I have been tucked away in my office writing, so I haven’t  done much this year  to my little  cottage garden.  However, my garden didn’t seem to mind, because summer has arrived in full bloom without me.  I have more hummingbirds this year, butterflies, birds and bumble bees, than ever before.  In the mornings, when I walk around with my first cup of coffee, it is like listening to a symphony of nature.  It is so beautiful.

I love perennials, and I tend to choose hardy ones that come back each year without fuss.  Peonies, poppies, Dutchman’s pipe, climbing roses, wisteria, clematis, honey suckle and allium are all in bloom.  Everyone always ask how much time this takes to maintain, and truly, it isn’t much.  I do one round of weekend weeding and mulching each year in the spring, and then let it go for the rest of the season, except for an occasional offender I might see while walking about in the evenings when my husband is grilling.

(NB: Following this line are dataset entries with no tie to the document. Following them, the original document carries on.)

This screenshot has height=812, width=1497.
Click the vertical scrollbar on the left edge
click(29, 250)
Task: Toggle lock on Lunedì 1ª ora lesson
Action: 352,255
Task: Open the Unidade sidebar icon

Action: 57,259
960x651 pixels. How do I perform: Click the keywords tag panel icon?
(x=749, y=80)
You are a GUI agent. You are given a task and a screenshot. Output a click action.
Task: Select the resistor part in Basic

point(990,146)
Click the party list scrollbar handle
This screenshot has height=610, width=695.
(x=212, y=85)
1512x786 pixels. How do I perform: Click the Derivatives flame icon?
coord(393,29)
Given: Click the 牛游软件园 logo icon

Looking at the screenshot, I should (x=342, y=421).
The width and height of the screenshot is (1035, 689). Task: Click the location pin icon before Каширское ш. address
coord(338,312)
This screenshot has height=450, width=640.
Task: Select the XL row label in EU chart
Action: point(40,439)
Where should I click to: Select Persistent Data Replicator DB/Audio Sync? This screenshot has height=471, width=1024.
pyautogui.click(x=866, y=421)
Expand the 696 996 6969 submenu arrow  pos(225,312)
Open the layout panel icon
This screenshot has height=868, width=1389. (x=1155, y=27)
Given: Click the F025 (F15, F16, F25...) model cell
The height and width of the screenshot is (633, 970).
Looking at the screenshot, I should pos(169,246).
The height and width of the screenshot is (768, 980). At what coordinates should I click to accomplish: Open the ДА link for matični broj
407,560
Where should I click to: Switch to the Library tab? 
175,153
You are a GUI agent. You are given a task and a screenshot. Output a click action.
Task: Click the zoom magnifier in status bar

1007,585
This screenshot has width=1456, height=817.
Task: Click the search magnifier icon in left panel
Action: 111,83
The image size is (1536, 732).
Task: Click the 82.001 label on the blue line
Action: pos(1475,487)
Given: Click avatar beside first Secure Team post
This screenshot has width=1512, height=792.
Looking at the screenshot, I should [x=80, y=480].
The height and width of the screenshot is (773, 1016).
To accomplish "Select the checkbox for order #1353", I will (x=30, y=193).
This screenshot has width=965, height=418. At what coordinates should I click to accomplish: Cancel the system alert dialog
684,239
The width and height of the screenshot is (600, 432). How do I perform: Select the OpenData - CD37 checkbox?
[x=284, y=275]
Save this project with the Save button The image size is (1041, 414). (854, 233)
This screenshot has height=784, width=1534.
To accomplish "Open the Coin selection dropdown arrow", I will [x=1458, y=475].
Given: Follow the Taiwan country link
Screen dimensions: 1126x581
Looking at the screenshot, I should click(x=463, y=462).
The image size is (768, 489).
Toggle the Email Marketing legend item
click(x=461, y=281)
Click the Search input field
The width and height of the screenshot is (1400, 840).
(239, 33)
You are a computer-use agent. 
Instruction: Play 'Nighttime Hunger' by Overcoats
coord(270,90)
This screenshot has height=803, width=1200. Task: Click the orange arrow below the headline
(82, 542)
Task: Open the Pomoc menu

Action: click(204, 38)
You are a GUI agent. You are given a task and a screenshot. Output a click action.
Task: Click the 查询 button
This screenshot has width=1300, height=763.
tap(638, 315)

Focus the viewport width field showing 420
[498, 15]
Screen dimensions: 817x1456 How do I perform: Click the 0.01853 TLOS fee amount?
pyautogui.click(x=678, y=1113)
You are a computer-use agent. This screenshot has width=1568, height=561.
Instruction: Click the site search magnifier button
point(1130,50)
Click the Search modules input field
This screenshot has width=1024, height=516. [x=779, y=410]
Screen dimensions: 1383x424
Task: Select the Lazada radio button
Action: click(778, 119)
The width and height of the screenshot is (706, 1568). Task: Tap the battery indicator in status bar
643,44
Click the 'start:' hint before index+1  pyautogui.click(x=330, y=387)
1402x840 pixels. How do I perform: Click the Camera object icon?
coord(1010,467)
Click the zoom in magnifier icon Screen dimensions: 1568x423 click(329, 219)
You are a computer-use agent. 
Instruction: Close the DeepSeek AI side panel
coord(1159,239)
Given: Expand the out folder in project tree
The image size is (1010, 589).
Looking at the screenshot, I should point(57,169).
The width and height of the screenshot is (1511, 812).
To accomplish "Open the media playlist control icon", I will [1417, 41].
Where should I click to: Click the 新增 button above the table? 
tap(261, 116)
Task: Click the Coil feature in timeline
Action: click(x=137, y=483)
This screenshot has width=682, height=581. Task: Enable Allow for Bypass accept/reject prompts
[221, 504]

Although, for whatever reason, clover abounds in my flower beds this year.  I’m just going to take that as a sign of good luck.  Here are a few pictures I took yesterday.  There will be another round of photos come mid-summer, when my daisies, cone flowers, dahlias, sunflowers and morning glories arrive.

Until then, here’s a little photo stroll through my garden in June…

 

Pinks and Poppies

Pinks and poppies spill over the walkway.

Lantern through the garden gate

Open the garden gate to where the lanterns have been hung.

Peony Bouquet

Pick a bouquet of peonies for the table, and don’t mind the ants because they are working hard to pollinate them for next year.

Grape buds

Grapes have begun to grow.  They were a gift from a library patron and are over five years old now.  Maybe this year we’ll try to make wine.  Or drink someone else’s attempt and eat the grapes.

Sugar water over hanging plants

Boil some sugar water and fill the feeders.

Hummingbird

For the hummingbirds to enjoy.

Hostas and Clematis

Hostas keep the clematis’ roots cool.

Gate Keeper

The gate keeper assesses the situation…

Willow

And then snuggles into her favorite shaded spot.

Climbing Roses

The climbing roses have begun to open.  They get one  uninterrupted bloom before the Japanese beetles hatch and much away.

Dutchman's Pipe Vine

The Dutchman’s pipe vines its way around the garden bell.  Look closely and you’ll see it’s in bloom.  Maybe this year we’ll get Dutchman Pipe butterflies.

Hope you all have a wonderful summer!